I'm quiet some ways from being in good shape as far as speed & stamina goes, but I used to be able to outrun my dog and be able to walk her til she got exhausted. I have a 1.5 yr old soft coated wheaton terrier mix and over our time together her rest time after walks shrank from 30-45 minutes until now where there's virtually no more napping or resting after a long walk. Now she can run like the wind and my weekend attempts to wear her out only succeed at wearing me out.

Over the past four months that I've had her, she went from underweight and slightly injured to being proportional and healthy. The biggest change in speed and stamina occurred when I switched her to another food that doesn't come out the other end with the same bright red and yellow coloring and then another improvement once I dewormed (tapeworms) her.

I originally thought I'd always be able to out run her and have more stamina. It was actually a fitness goal of mine to always be faster and more energetic then her, but I'm losing that one and not sure I can catch up.

1. Do any of you guys try to race your dogs? Do you win?
2. Does anyone else do an extra long walk about once a week or so?
3. How's your speed & stamina compare to your dog's?


----------



## RonE (Feb 3, 2007)

I have had mostly larger, fleet dogs who love to run. Chasing them is futile - even when I was a runner.

I cannot catch my daughter's miniature schnauzer if he doesn't want to be caught. On occasion, I've sent Esther to round him up. She can catch him easily on open ground, but the little **** is agile and can turn on a dime.

The way I wear my dogs out is to throw tennis balls with a Chuckit. Weather permitting, I throw them as far out into Lake Michigan as I can.


----------



## xxxxdogdragoness (Jul 22, 2010)

Ah, the chuckit... Wezza love the chuckit . 

I can't outrun my dogs or outlast them anymore lmbo. Izze I kind of can now she is older & slower due to her arthritis & such. Jo has no limit to her energy lol.


----------



## sassafras (Jun 22, 2010)

Outrun my dogs? BAHAHAHAH!


----------



## GottaLuvMutts (Jun 1, 2009)

My dog and I are both young and fit, but I'd have to be super-human to keep up. She was clocked at 27mph using a radar gun. 
Agility is fun for this exact reason: we both have to use our brains in order to keep our bodies in sync, since she's so much faster than me.


----------



## lil_fuzzy (Aug 16, 2010)

My little JRT x is fitter than I am, and I am not fat or anything. I can walk all day long and not get tired, but I'm not really a runner.

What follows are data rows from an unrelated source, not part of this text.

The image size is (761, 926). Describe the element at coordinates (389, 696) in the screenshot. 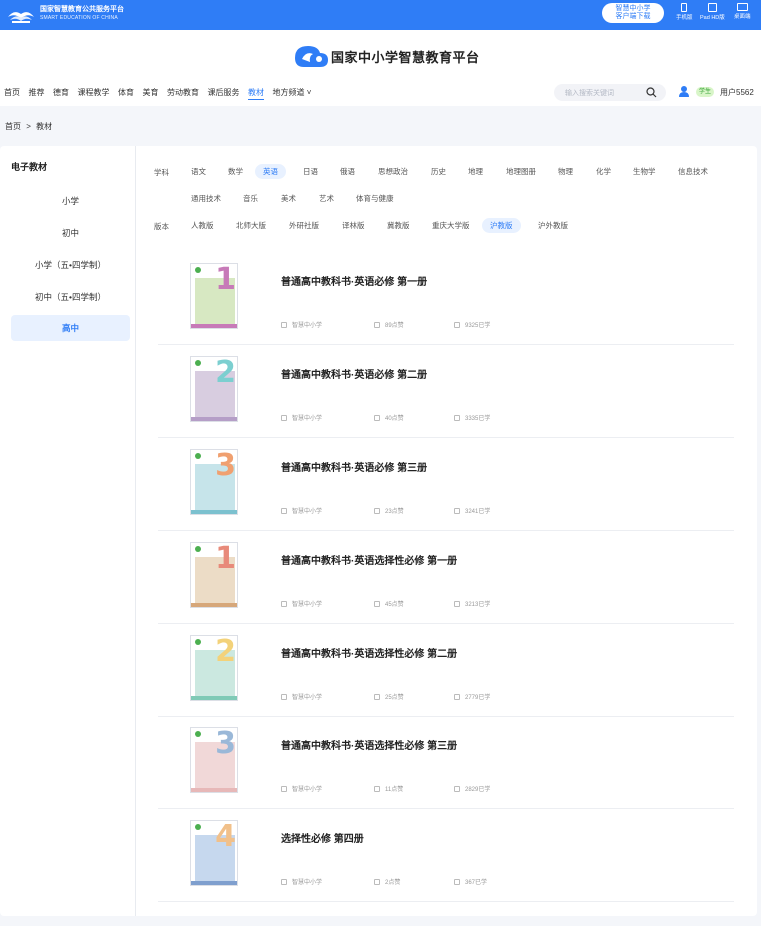

I see `book-likes: 25点赞` at that location.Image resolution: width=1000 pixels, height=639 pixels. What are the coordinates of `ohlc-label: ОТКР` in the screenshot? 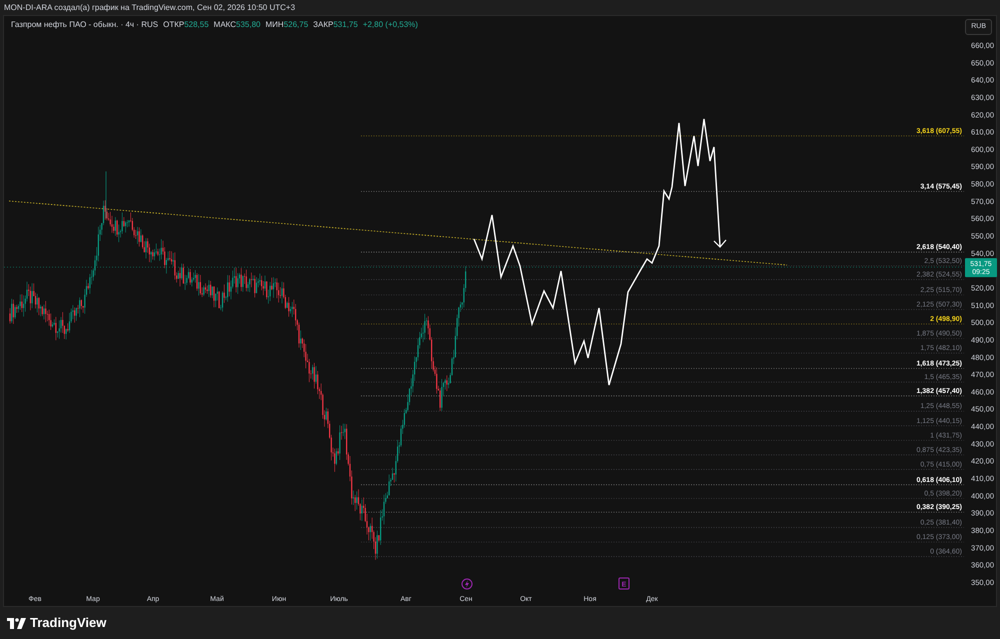 It's located at (174, 25).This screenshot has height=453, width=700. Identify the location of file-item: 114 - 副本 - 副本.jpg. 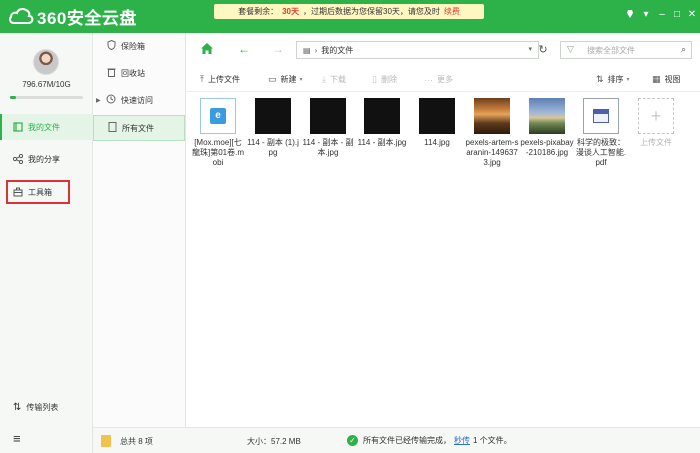
(328, 128). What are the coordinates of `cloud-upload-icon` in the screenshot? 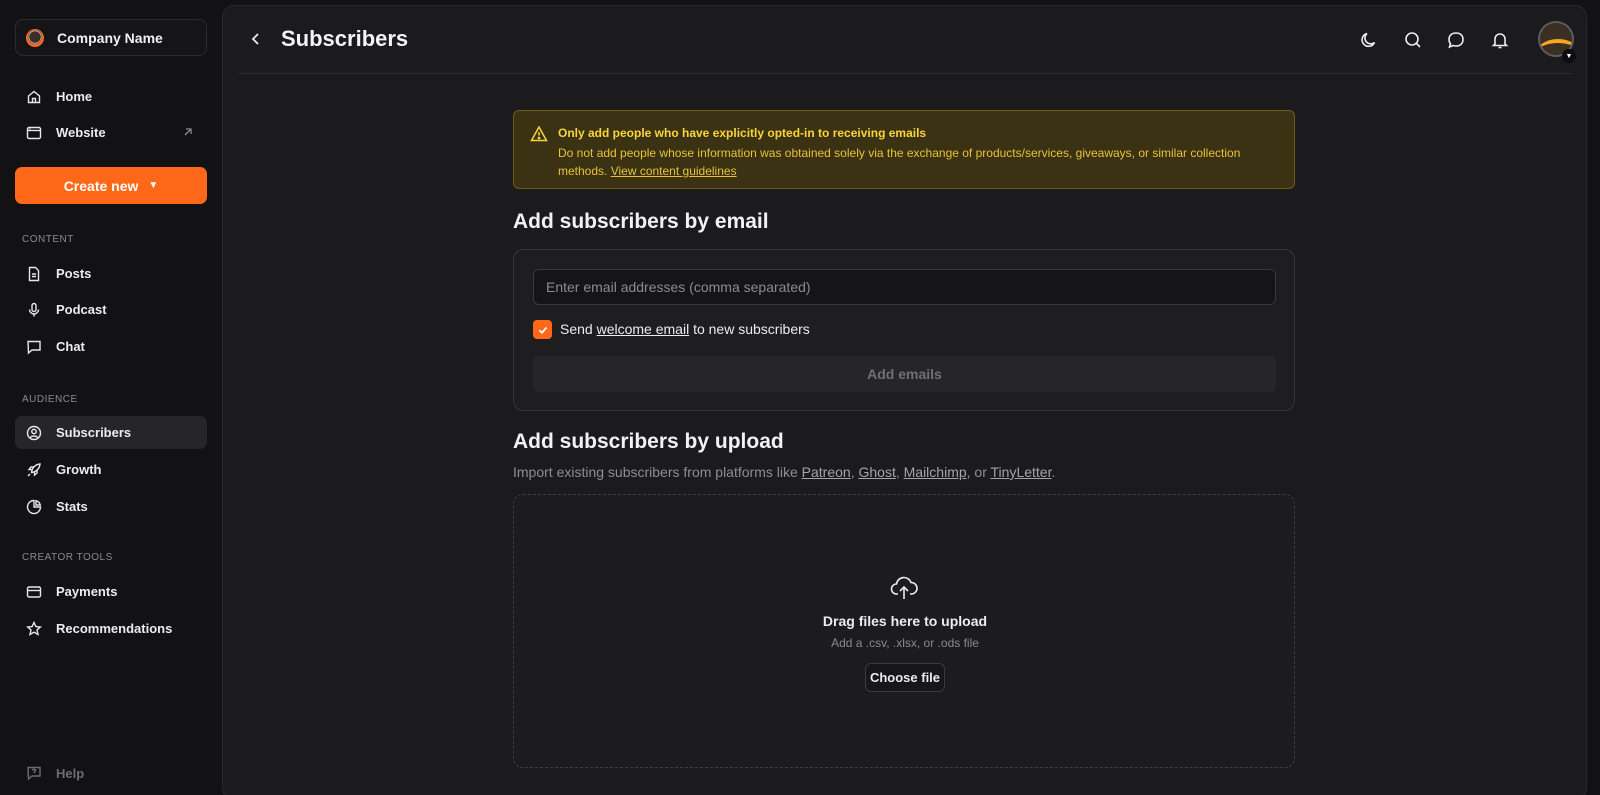 It's located at (904, 588).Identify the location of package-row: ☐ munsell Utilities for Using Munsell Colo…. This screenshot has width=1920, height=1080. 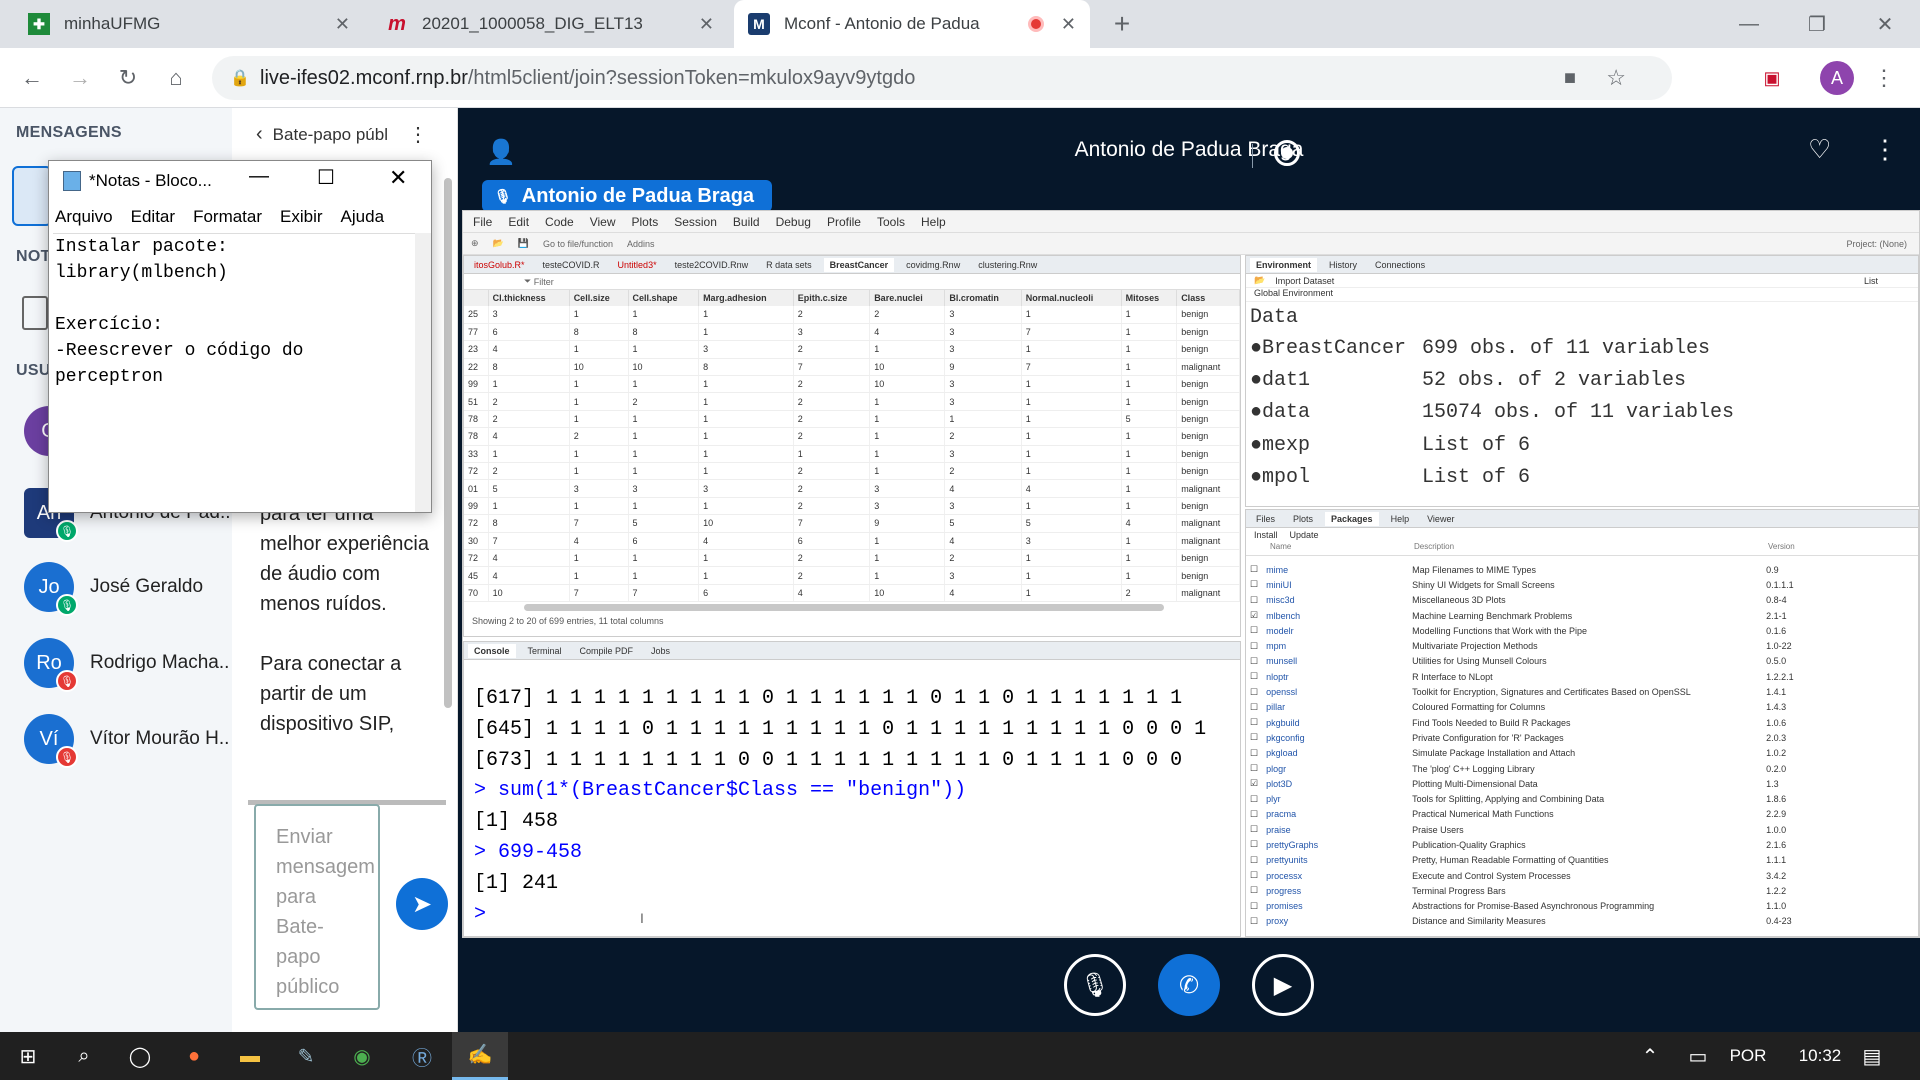
(1582, 662).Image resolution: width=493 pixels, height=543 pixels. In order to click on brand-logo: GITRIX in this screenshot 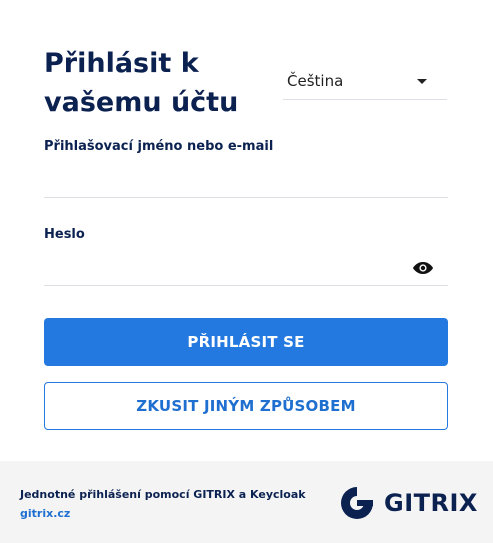, I will do `click(408, 504)`.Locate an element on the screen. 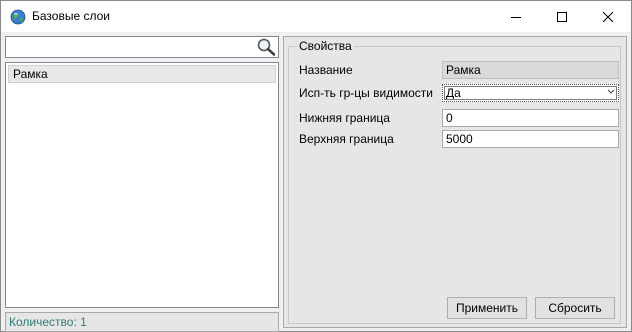 This screenshot has width=632, height=332. maximize-button is located at coordinates (562, 16).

Last night we were caught out in the rain, so I decided to run the rest of the way home, and my puppy ran ahead of me. After several minutes I stopped, but my puppy was ready to keep going. He kept up with me the whole way too, despite having stubby little legs.


----------



## Charis (Jul 12, 2009)

My husky can definitely outrun me - easy. That's why she pulls the bike now - mama couldn't keep up anymore!


----------